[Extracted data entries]
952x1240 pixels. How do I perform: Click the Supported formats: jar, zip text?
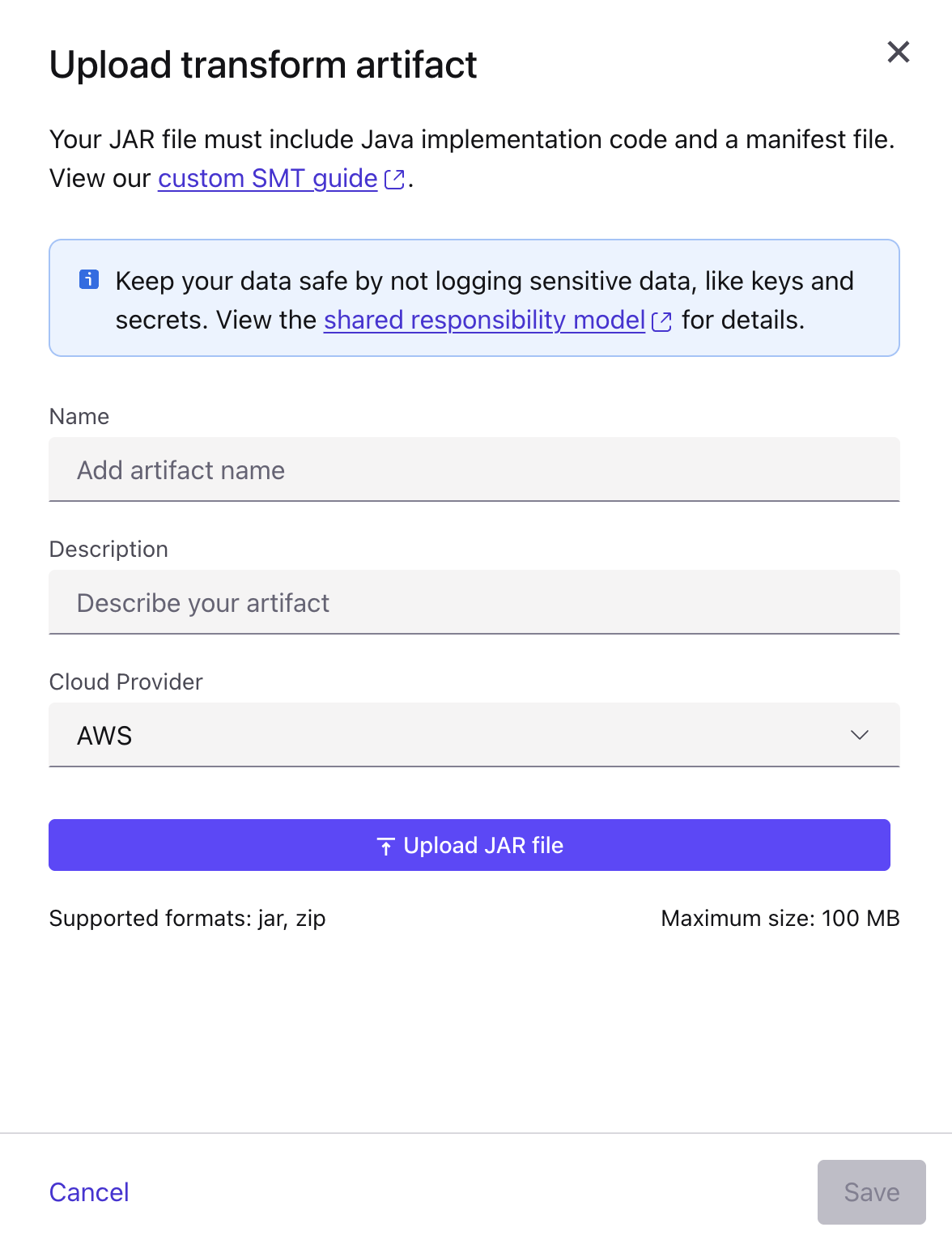[x=188, y=918]
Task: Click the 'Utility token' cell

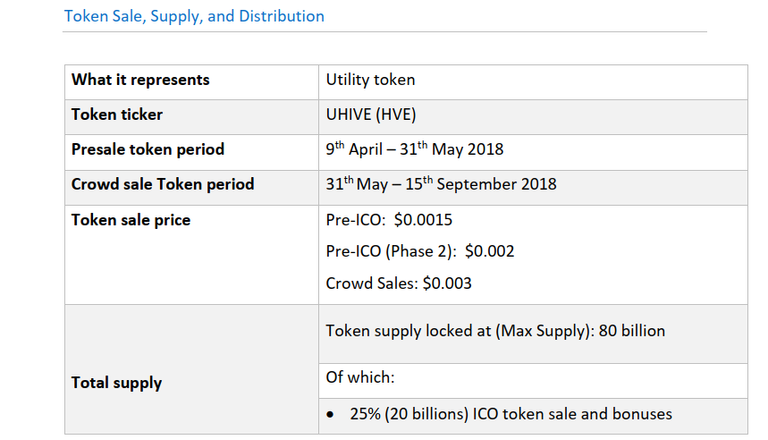Action: coord(370,80)
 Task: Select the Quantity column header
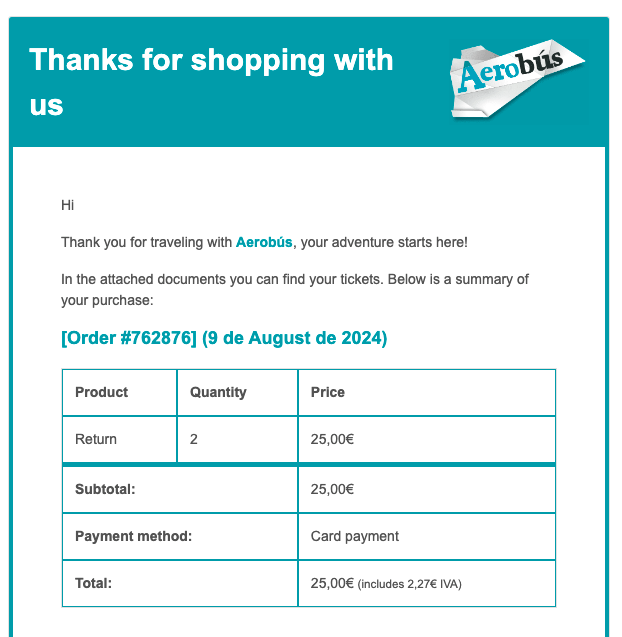click(x=237, y=392)
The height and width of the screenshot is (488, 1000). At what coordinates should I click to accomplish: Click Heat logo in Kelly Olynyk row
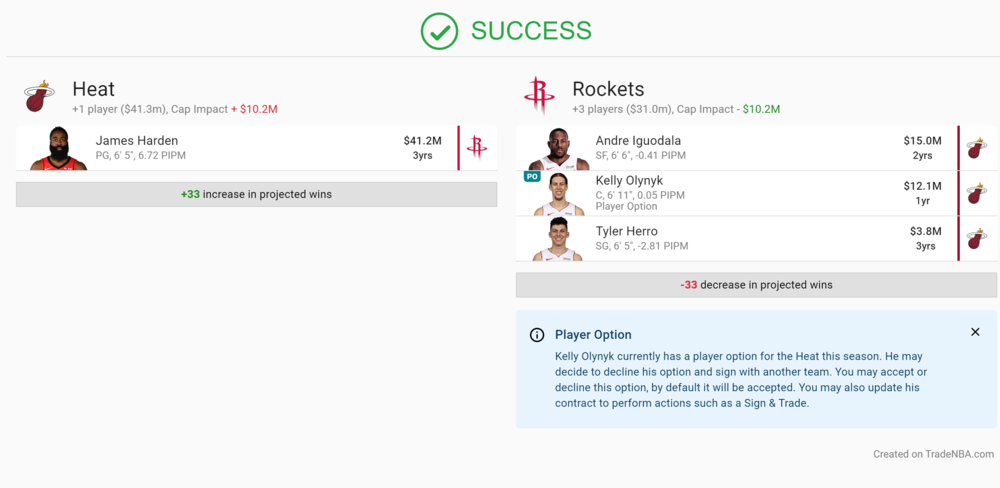[x=977, y=193]
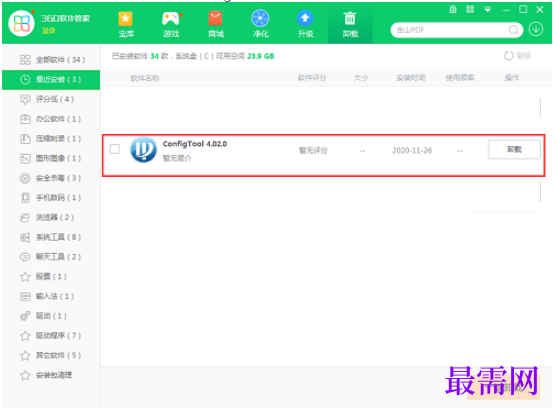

▸ **REQUIRED WORK**
Write out all of the records above. Keep them exact and leave out the pictures.

▸ **SOLUTION FOR THIS PROBLEM**
952x1240 pixels. How do I perform: Click the Supported formats: jar, zip text?
[x=188, y=918]
Task: Click the 'Utility token' cell

Action: coord(370,80)
 Task: Select the Quantity column header
click(x=237, y=392)
The height and width of the screenshot is (488, 1000). At what coordinates should I click to accomplish: Click Heat logo in Kelly Olynyk row
[x=977, y=193]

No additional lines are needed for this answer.